NPUAP(美国国家压疮咨询委员会)2016年4月13日将“压力性溃疡”更改为“压力性损伤”,最新的压力性损伤的概念为骨突出处、医疗或其它器械下的皮肤和/或软组织的局部损伤。可表现为完整或开放性溃疡,可能会伴有疼痛感。我院手术病人多为恶性肿瘤病人,手术范围广,手术时间长,病人体质差并发症多,病人受到家庭、心理、经济承受力等诸多因素的影响。特别是手术中病人处于被迫体位,术中禁止更换体位及调节手术床的角度,ASA(麻醉分级)>3分,高龄年龄>60岁,BMI(体重指数)>32/<18,恶病质,高度水肿,蒙罗评分>25分,手术时间>3小时,术中高热/低体温,术中控制性降压,术中俯卧位/侧俯卧位,受压部位皮肤术前存在破损风险。这些都是术中发生压力性损伤的高危因素,所以做好预防压力性损伤的措施的尤为重要。本文研究采用手术室护理干预降低了压力性损伤的发生,现报道如下。

1 资料与方法

选择2017年1月~2017年12月手术160接受手术并且时间大于3小时的患者进行随机分配,其中对照组男性占40人,女性占40人,年龄是27~70岁(平均年龄36.5)。观察组男性占40人,女性占40人,年龄是28~68岁(平均年龄35.5),对照组实行常规护理,观察组例实行心理护理,两组患者一般资料无差异(P<0.05)存在可比性。

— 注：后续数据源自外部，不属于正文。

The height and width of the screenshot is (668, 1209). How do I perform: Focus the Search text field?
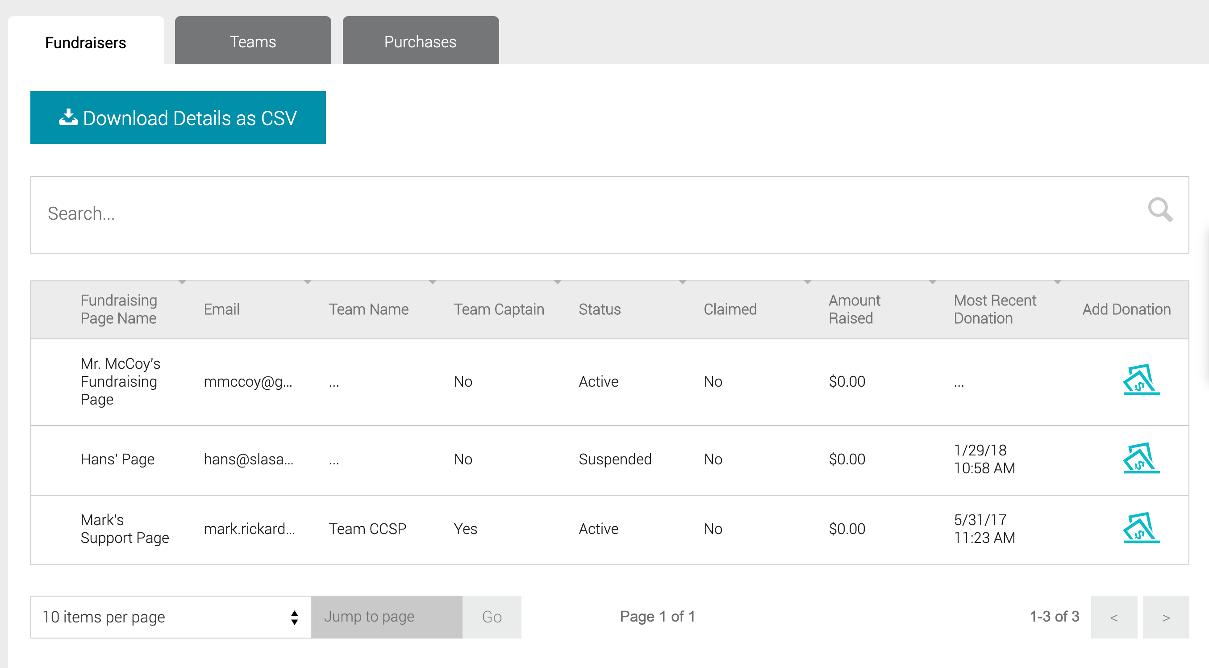point(563,214)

对照组病人采用常规手术床,术中监测生命体症,对足跟部进行简单的按摩,观察组术前对病人的年龄体重指数,皮肤类型,全身情况,饮食情况,意识及活动能力,基础疾病,手术时间,手术体位,失血量等进行评估。我院手术室采用的是Waterlow压力性损伤危险评分表和蒙罗围手术期病人压力性损伤风险评估量表对病人进行术前的压力性损伤风险评估,再针对手术体位进行有针对性的皮肤保护,如手术床铺明胶垫,臀部、骶尾部,足跟部,肩胛部涂抹赛肤润,并在骨突出处贴泡沫敷贴或硅凝胶敷贴,以减局部皮肤的受压。在病人臀部贴敷贴时,要无张性粘贴,并在臀裂处将敷贴剪开一道口子,不必剪成二半,以避免时间过长臀裂处形成张力性水泡,并保持床单位的平整,摆体时减少病人皮肤的摩擦,摆好体位后一定要再次检查床单保持平整,约束带松紧适宜,术中使用肩托,骨盆挡板、体位固定系统—体位板时,要注意加用软泡沫衬垫,硬物不能直接接触病人的骨突出处,使用后术中要加强巡视,术中体位发生改变时,护理人员要及时检查,各种挡板放置有无位置改变,软泡沫衬垫有无脱落。术中监测体温,防止低体温引起血循环不良引起压力性损伤,可采用加温液体输注,暖风机的使用,腹腔冲洗液加温,冲洗时防止布单潮湿,术中注意抬高并悬空足跟部位,加强术中的巡视观察和处理,术毕将两组患者观察对比。

2 结 果

观察组的各项指标较对照组低,差异存在统计学意义(P<0.05)。见表1。

表1 两组各项指标比较

根据2016年更新的压力性损伤分期,患者在术中出现的压力性损伤程度的不同,可分为1期为指压不变白的红斑,皮肤完整;2期部分皮层缺失,伴真皮层的暴露;3期全层皮肤缺失;4期骨外露全层皮肤组织的缺失,不可分期:全层皮肤和组织缺失,损伤程度被掩盖,深部分组织的损伤:持续的指压不变白,颜色为深红色,粟色或紫色。对照组1期发生率为37.5%,2期发生率为6.25%,3期的发生率为1.25%,观察组1期发生率15%,2期发生率为3.75%,3期的发生率为0%。由此看来观察组的压力性损伤发生率明显低于对照组。

3 总 结

术中压力性损伤是临床工作常见的并发症,预防压力性损伤的发生,降低发生率是我院手术室护理质量持续改进的一项的重点工作,也是手术室整体护理和优质护理的重要指标之一,是手术室每一位护理工作人员的重要工作。压力性损伤不可怕,三分治疗七分护理,只要我们每一位护理人员怀有高度的责任心,在科学认识的发生原因的基础上采取积极应对措施压力性损伤是可以避免和减少发生的。